When I look back on the day we sat down with the Doctors and recieved the news about Austen....and also the several months that followed...there is one thing that stands out to me. I was so concerned with what it meant for ME. What am I going to do? Why did God do this to US? How am I going to care for a baby with potential problems? How is MY life going to change?.....How sickening & selfish!!! I'm embarrassed to have behaved that way! The only excuse I can muster up is....hormones?! That doesn't even seem good enough. God has changed my whole perspective over this trying year! I'm so excited for everyone to see that He still works miracles. I HAVE ONE. Every single day my feet hit the floor & I wrap my arms around this little girl who isn't "supposed" to be doing the things she's doing. I can't wrap my mind around this fact.... Austen is missing the part of her brain that connects the left & right sides together. The two sides of her brain aren't "supposed" to be able to communicate. Can you fathom that? Have you seen Austen?! My baby uses the right and left sides of her body to work with each other, and she isn't "supposed" to. There are sometimes that I let myself get down b/c she may not be doing exactly the same things that other kids her age are doing. I immediately recover with this....She is doing FAR beyond what any doctor ever gave us hope for. Our geneticist looked at Aus several months ago and said she is "DEFYING HER ODDS"! In my prayers I have given Austen to God over & over again...i've prayed that He would do amazing things through her...and the truth is....He already has.

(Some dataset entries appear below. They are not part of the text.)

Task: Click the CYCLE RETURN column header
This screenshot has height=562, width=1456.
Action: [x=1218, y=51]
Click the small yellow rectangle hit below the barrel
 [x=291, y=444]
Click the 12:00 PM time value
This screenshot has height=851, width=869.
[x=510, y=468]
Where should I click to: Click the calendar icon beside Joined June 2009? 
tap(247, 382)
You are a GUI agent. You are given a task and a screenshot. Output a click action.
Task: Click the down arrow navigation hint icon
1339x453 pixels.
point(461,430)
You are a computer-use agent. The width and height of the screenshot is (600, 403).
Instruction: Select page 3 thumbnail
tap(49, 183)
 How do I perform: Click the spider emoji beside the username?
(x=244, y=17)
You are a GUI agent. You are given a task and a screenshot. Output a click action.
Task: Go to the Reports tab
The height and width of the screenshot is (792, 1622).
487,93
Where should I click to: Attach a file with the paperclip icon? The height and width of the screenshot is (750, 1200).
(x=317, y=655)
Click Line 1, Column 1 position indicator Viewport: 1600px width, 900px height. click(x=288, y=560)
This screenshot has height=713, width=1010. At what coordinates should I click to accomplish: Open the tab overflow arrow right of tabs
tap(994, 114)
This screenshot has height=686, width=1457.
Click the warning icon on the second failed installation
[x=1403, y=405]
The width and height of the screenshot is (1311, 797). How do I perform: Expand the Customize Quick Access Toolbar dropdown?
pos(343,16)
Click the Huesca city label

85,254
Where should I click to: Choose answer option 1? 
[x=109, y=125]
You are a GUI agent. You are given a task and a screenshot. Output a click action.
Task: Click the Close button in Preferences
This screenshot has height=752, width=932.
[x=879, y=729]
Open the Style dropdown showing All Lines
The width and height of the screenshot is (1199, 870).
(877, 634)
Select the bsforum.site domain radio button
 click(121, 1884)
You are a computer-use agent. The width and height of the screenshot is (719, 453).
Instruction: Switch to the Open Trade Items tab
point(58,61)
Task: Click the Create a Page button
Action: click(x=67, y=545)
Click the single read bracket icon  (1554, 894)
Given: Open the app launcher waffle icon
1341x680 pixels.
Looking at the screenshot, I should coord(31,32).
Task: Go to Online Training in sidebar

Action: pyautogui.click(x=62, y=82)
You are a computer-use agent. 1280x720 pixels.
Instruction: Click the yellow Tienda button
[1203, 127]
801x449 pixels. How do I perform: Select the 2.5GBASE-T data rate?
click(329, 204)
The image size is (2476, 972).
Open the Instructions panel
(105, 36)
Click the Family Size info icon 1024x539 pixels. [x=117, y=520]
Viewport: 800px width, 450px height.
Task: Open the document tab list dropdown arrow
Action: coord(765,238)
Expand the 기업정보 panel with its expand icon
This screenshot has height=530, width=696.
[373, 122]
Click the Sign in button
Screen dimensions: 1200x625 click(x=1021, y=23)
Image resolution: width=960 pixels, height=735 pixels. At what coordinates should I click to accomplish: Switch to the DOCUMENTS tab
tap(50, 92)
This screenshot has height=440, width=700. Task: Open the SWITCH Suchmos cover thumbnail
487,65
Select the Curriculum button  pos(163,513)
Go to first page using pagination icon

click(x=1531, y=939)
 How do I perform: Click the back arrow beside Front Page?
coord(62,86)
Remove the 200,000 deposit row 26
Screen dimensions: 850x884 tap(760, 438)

Thank you to those who continue to pray faithfully for us.

Thank you to our families. Through the struggles you have all been there for us & we know you all only want what's best for Aus.

To my besties (the Jennifers, Hannah, Jess, Keri, Haley, & Tamra)...You girls may not know it but you keep me going. You constantly check on Aus & me. You've been through all of this right with me! You've listened to my struggles & put up with my vent sessions. I love you girls like my sisters. xoxo.

To the girls at work...We hear 8 hours worth of each others dramatic lives every day...and we give advice as needed. Thank you all for listening & giving :) P.S. I need to apologize for my sparatic crying episodes at work...I have my days, but i've gotten A LOT better!!

To those who I only know as aquaintances, but you have showed concern & given us encouraging words.....Thank you. It's amazing to know that in today's society people still genuinely care for others!